Please print all of the entries, matching them exactly.

[Collected data]
▬▬▬
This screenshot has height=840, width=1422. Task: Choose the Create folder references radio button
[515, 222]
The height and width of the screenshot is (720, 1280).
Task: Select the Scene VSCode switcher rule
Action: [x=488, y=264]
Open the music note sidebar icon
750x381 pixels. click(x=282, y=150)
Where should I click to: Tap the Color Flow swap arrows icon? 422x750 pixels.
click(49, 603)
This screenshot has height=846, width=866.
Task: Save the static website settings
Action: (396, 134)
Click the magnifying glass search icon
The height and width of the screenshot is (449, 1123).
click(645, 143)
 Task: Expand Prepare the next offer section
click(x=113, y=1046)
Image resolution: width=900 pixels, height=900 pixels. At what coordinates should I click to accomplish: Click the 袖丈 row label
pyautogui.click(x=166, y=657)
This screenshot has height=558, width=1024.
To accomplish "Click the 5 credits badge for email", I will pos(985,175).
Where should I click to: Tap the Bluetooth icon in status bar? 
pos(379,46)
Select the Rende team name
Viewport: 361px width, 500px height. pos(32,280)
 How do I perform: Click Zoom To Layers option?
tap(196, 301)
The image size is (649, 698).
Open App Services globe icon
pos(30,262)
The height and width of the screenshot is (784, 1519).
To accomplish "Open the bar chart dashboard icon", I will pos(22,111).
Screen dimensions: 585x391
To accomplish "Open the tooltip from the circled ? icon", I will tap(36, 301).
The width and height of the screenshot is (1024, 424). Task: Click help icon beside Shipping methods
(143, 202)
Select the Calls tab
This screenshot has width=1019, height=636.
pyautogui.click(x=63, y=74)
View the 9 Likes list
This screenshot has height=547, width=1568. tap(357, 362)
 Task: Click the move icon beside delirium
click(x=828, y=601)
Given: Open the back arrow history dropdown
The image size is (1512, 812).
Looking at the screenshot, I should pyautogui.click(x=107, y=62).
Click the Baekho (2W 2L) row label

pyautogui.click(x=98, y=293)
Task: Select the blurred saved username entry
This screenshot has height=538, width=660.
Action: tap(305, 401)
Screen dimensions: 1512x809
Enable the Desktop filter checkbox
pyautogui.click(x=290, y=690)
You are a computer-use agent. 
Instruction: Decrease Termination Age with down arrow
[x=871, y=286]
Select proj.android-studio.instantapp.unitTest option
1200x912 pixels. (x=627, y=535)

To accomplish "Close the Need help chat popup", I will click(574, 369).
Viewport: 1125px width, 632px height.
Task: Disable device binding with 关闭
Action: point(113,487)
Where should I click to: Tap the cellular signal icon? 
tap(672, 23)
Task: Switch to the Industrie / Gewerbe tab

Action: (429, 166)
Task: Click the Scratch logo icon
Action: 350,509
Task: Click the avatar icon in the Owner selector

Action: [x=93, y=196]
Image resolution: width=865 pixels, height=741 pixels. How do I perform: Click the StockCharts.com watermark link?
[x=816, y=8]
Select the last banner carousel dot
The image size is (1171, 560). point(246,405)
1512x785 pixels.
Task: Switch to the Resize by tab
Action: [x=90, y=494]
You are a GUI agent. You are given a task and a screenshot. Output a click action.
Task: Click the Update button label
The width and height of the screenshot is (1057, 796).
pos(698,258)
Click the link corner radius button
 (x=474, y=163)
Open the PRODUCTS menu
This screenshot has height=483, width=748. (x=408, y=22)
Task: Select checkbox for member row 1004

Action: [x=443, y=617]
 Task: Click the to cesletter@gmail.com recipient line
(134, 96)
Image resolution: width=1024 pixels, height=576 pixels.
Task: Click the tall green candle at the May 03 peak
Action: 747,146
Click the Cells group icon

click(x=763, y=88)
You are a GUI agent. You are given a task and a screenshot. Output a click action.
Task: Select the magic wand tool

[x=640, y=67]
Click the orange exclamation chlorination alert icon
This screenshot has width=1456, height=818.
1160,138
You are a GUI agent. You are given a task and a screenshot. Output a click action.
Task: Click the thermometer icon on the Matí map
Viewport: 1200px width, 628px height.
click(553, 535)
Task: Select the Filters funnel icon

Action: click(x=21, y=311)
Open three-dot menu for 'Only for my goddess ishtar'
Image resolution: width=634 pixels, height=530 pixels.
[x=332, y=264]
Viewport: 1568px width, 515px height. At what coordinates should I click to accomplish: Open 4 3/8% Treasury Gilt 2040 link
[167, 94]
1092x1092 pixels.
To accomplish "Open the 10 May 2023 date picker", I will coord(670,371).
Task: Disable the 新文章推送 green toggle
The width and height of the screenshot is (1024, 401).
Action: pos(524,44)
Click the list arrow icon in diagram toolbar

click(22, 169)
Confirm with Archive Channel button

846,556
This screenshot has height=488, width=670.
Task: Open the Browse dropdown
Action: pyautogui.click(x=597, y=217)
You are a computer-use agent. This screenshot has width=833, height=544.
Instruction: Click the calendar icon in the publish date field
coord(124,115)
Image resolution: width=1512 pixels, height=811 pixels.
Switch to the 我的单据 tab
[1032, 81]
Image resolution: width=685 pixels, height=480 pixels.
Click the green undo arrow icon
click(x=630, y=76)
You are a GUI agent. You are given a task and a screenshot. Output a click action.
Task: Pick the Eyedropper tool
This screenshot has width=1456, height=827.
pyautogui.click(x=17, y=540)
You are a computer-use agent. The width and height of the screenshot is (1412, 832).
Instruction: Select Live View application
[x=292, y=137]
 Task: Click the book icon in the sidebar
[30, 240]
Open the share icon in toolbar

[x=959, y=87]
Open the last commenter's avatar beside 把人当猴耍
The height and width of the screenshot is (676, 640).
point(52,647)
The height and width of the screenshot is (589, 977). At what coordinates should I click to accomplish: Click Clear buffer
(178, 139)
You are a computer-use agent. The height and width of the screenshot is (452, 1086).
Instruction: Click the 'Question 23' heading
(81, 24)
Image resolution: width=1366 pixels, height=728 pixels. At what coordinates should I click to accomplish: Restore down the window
▬▬▬
EXPECTED ANSWER:
This screenshot has height=840, width=1422. Task: Choose the Create folder references radio button
[515, 222]
The height and width of the screenshot is (720, 1280).
Task: Select the Scene VSCode switcher rule
Action: [x=488, y=264]
Open the music note sidebar icon
750x381 pixels. click(x=282, y=150)
Where should I click to: Tap the Color Flow swap arrows icon? 422x750 pixels.
click(49, 603)
This screenshot has height=846, width=866.
Task: Save the static website settings
Action: (396, 134)
Click the magnifying glass search icon
The height and width of the screenshot is (449, 1123).
click(645, 143)
 Task: Expand Prepare the next offer section
click(x=113, y=1046)
Image resolution: width=900 pixels, height=900 pixels. At what coordinates should I click to accomplish: Click the 袖丈 row label
pyautogui.click(x=166, y=657)
This screenshot has height=558, width=1024.
To accomplish "Click the 5 credits badge for email", I will pos(985,175).
Where should I click to: Tap the Bluetooth icon in status bar? 
pos(379,46)
Select the Rende team name
Viewport: 361px width, 500px height. pos(32,280)
 How do I perform: Click Zoom To Layers option?
tap(196, 301)
The image size is (649, 698).
Open App Services globe icon
pos(30,262)
The height and width of the screenshot is (784, 1519).
To accomplish "Open the bar chart dashboard icon", I will pos(22,111).
Screen dimensions: 585x391
To accomplish "Open the tooltip from the circled ? icon", I will tap(36, 301).
The width and height of the screenshot is (1024, 424). Task: Click help icon beside Shipping methods
(143, 202)
Select the Calls tab
This screenshot has width=1019, height=636.
pyautogui.click(x=63, y=74)
View the 9 Likes list
This screenshot has height=547, width=1568. tap(357, 362)
 Task: Click the move icon beside delirium
click(x=828, y=601)
Given: Open the back arrow history dropdown
The image size is (1512, 812).
Looking at the screenshot, I should pyautogui.click(x=107, y=62).
Click the Baekho (2W 2L) row label

pyautogui.click(x=98, y=293)
Task: Select the blurred saved username entry
This screenshot has height=538, width=660.
Action: tap(305, 401)
Screen dimensions: 1512x809
Enable the Desktop filter checkbox
pyautogui.click(x=290, y=690)
You are a computer-use agent. 
Instruction: Decrease Termination Age with down arrow
[x=871, y=286]
Select proj.android-studio.instantapp.unitTest option
1200x912 pixels. (x=627, y=535)

To accomplish "Close the Need help chat popup", I will click(574, 369).
Viewport: 1125px width, 632px height.
Task: Disable device binding with 关闭
Action: point(113,487)
Where should I click to: Tap the cellular signal icon? 
tap(672, 23)
Task: Switch to the Industrie / Gewerbe tab

Action: (429, 166)
Task: Click the Scratch logo icon
Action: 350,509
Task: Click the avatar icon in the Owner selector

Action: [x=93, y=196]
Image resolution: width=865 pixels, height=741 pixels. How do I perform: Click the StockCharts.com watermark link?
[x=816, y=8]
Select the last banner carousel dot
The image size is (1171, 560). point(246,405)
1512x785 pixels.
Task: Switch to the Resize by tab
Action: [x=90, y=494]
You are a GUI agent. You are given a task and a screenshot. Output a click action.
Task: Click the Update button label
The width and height of the screenshot is (1057, 796).
pos(698,258)
Click the link corner radius button
 (x=474, y=163)
Open the PRODUCTS menu
This screenshot has height=483, width=748. (x=408, y=22)
Task: Select checkbox for member row 1004

Action: [x=443, y=617]
 Task: Click the to cesletter@gmail.com recipient line
(134, 96)
Image resolution: width=1024 pixels, height=576 pixels.
Task: Click the tall green candle at the May 03 peak
Action: 747,146
Click the Cells group icon

click(x=763, y=88)
You are a GUI agent. You are given a task and a screenshot. Output a click action.
Task: Select the magic wand tool

[x=640, y=67]
Click the orange exclamation chlorination alert icon
This screenshot has width=1456, height=818.
1160,138
You are a GUI agent. You are given a task and a screenshot. Output a click action.
Task: Click the thermometer icon on the Matí map
Viewport: 1200px width, 628px height.
click(553, 535)
Task: Select the Filters funnel icon

Action: click(x=21, y=311)
Open three-dot menu for 'Only for my goddess ishtar'
Image resolution: width=634 pixels, height=530 pixels.
[x=332, y=264]
Viewport: 1568px width, 515px height. At what coordinates should I click to accomplish: Open 4 3/8% Treasury Gilt 2040 link
[167, 94]
1092x1092 pixels.
To accomplish "Open the 10 May 2023 date picker", I will coord(670,371).
Task: Disable the 新文章推送 green toggle
The width and height of the screenshot is (1024, 401).
Action: pos(524,44)
Click the list arrow icon in diagram toolbar

click(22, 169)
Confirm with Archive Channel button

846,556
This screenshot has height=488, width=670.
Task: Open the Browse dropdown
Action: pyautogui.click(x=597, y=217)
You are a computer-use agent. This screenshot has width=833, height=544.
Instruction: Click the calendar icon in the publish date field
coord(124,115)
Image resolution: width=1512 pixels, height=811 pixels.
Switch to the 我的单据 tab
[1032, 81]
Image resolution: width=685 pixels, height=480 pixels.
Click the green undo arrow icon
click(x=630, y=76)
You are a GUI agent. You are given a task and a screenshot. Output a click action.
Task: Pick the Eyedropper tool
This screenshot has width=1456, height=827.
pyautogui.click(x=17, y=540)
You are a computer-use agent. The width and height of the screenshot is (1412, 832).
Instruction: Select Live View application
[x=292, y=137]
 Task: Click the book icon in the sidebar
[30, 240]
Open the share icon in toolbar

[x=959, y=87]
Open the last commenter's avatar beside 把人当猴耍
The height and width of the screenshot is (676, 640).
point(52,647)
The height and width of the screenshot is (589, 977). At what coordinates should I click to accomplish: Click Clear buffer
(178, 139)
You are a computer-use agent. The height and width of the screenshot is (452, 1086).
Instruction: Click the 'Question 23' heading
(81, 24)
Image resolution: width=1366 pixels, height=728 pixels. At what coordinates should I click to accomplish: Restore down the window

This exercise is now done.